It has a woman’s name and the fatality of a widow. The Carolina center, in Matanzas province, not only ground sugar cane for decades, but gave sustenance and prosperity to an entire village. On dismantling the mill, the former workers and the neighbors had to learn to live in a ghost town.
Carolina was one more among the 161 sugar mills that ground through the middle of the last century. In total, national production approached five million tons of sugar per harvest. The owners of the center, the Mirando Blanco brothers, never suspected that in October 1960 the industry that rose on their own efforts—theirs and others’—would pass into the hands of the State.
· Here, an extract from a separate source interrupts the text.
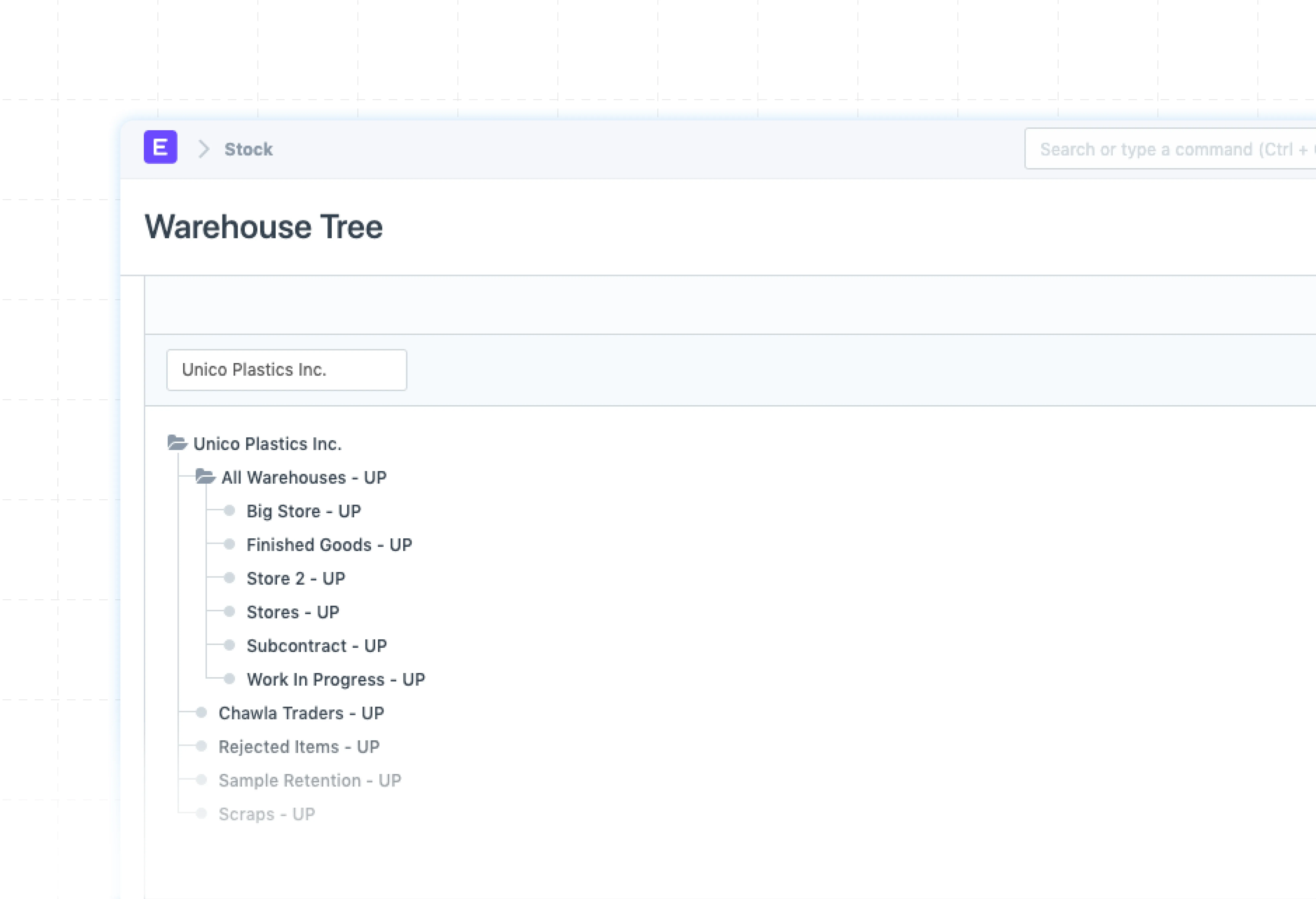The height and width of the screenshot is (899, 1316).
Task: Select the Unico Plastics Inc. root node
Action: click(x=267, y=443)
Imbued with revolutionary enthusiasm, many believed that the nationalization of the sugar industry would bring higher production and better working conditions. In an assembly where a new name would be selected for the Carolina, worker Piro Martinez suggested that the plant should be called Granma*. The reason was that one of the expeditionaries, Luis Crespo, had been born and spent his childhood in the batey (the sugarcane workers’ village). And so the name of that femme fatal was replaced by the English nickname for grandmother.
The disappearance, at the beginning of the nineties, of the “preferred market” established in the socialist countries sent all of Cuba into crisis, but especially the sugar industry. In 2002 the so-called Alvara Reynoso Task began, destined to dismantle 64 of the 156 sugar mills then in existence. Four years after that decision, only 42 mills survived. Granma was one of those chosen to disappear.
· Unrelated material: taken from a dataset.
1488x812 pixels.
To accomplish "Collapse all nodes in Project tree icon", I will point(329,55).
During the dismantling, the then Minister, General Ulysses Rosales del Toro, presided over several meetings. In one of them the engineer asked for the floor and challenged the official, “Ulises, do you know many 50 horsepower engines the center has? How many lathes, zinc shingles, angles, oxygen and acetylene tanks?” The question received no answer. Then the man said, with tears in his eyes, “If you don’t know, how will you control it so that the pieces aren’t stolen during the dismantling?”
That uncomfortable question seems to float still over what remains of the old mill. The chimney tower and the fireplaces where the main nave rested are all that couldn’t be torn from the landscape. No one in the village knows where the basic pieces ended up. Only an old American lathe managed to be saved, because a neighbor recovered it to undertake multiple jobs.
Ruben, a coachman who gives tours from the nearby village of Colisea, remembers the good times with nostalgia and looks critically at the present. “This center could have ground all the cane in the area. Now we have to send it to a mill 12 miles away and the resulting sugar isn’t enough to pay for the fuel or transport.”
A passenger in his coach introduces a dramatic note on the matter, “The story no one tells is the damage that was done to our local culture. This village was proud of its center because it was a place where all the problems were solved, from welding a piece to ordering a truck to move furniture.” His words ended with a phrase that still carries some of the sound of the mill, “Never mind those old men who wander the streets looking desolately at the tower, which smoke no longer comes out of.”
Out on the road that leads to the village, remaining as symbols, are a sprocket and an iron arch. On it can be read the name of the sugar mill that no longer exists, crowned with a miniscule replica of the historic shipwrecked yacht.
*Translator’s note: The yacht Fidel and the revolutionaries sailed in from Mexico to Cuba to launch a guerrilla war.